## YOUR TASKS
- A) From the post on churches and ministers, transcribe the passage starting at "Emotional, financial, spiritual, theological" and ending at "of clergy suicides.".
- B) Answer these questions about the post on churches and ministers:
(i) When did Dr. Fred Craddock say "Churches can hurt you"?
(ii) What piece did the writer publish in 2017, and in which publication?
(iii) What book does the post say many clergy found to be more than a "self-help book"?

## SELECTED TEXT
=======

Sunday, June 13, 2021

"CHURCHES CAN HURT YOU . . . "


" Churches can hurt you  Some of you know that. Some of you will find that out."                                     The late Dr. Fred Craddock might well have  been speaking to a group of ministers in 2021.  Instead, this was in the mid-1980's. 

   The role of a Protestant minister has always carried the possibility (some might say 'the probability') of discord with member(s) of a congregation. Not all that long  ago,   many clergy found Antagonists in the Church  to be more than a 'self-help book'.

   Emotional, financial, spiritual, theological stresses among other pressures have cumulatively created a crisis among many ministers. In 2017, I wrote "It's An Epidemic" for the publication, Good Faith Media, addressing the mental health crisis among many clergy, including the frequency of clergy suicides.

   And, then came Corona Virus . . .  intensifying the already existing tensions between "Church" and "culture" or "politics".The well documented appropriation by evangelicals of  "Christian" has left others critical of Christianity itself.

   Flashpoints include matters of : to gather inside or outside the church building; to mask or not to mask (whether in 'church' or in general); to vaccinate or not to vaccinate; to be compliant with  or critical of 'social issues' such as racism, LGBT matters, 'politics' in the pulpit; theological polarizations and out-right criticisms of the minister and his/her family.  Often  that which is cited as  the "issue" serves as a cover for the actual "ISSUE'".

    CEARTAINLY  OPEN CONFLICT DOES NOT MARK  ALL OR MOST  MAINLINE PROTESTANT congregations  AND THE MINISTER.   For multiple 

reasons, 'go along to get  along' describes those who either have no objection(s) to the status quo or feel  trapped without alternative professions or jobs and consequently  choose 'not to make waves'.

=======

Recorded data:
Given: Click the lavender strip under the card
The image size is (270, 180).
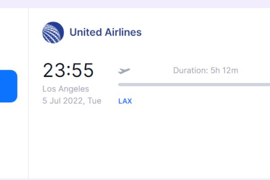Looking at the screenshot, I should point(135,179).
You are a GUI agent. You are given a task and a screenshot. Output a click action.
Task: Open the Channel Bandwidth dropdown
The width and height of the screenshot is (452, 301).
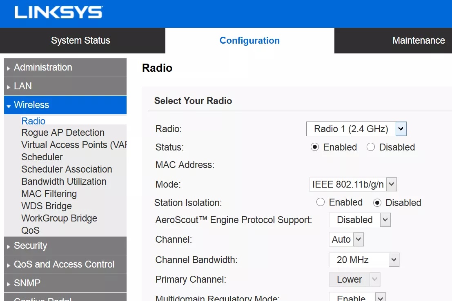coord(364,260)
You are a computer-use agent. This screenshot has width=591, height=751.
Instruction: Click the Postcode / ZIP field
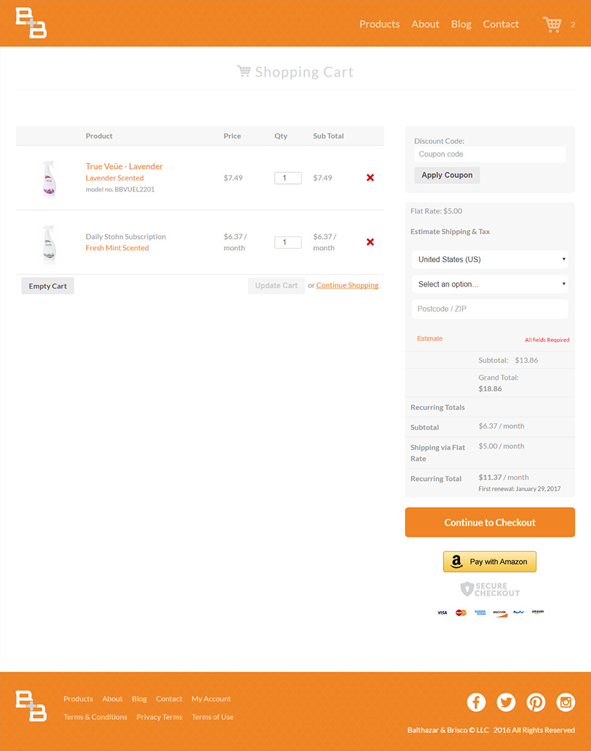[490, 309]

=======

## OUTPUTS IN ORDER
- A)
Emotional, financial, spiritual, theological stresses among other pressures have cumulatively created a crisis among many ministers. In 2017, I wrote "It's An Epidemic" for the publication, Good Faith Media, addressing the mental health crisis among many clergy, including the frequency of clergy suicides.

- B)
(i) In the mid-1980's.
(ii) "It's An Epidemic," in Good Faith Media.
(iii) Antagonists in the Church.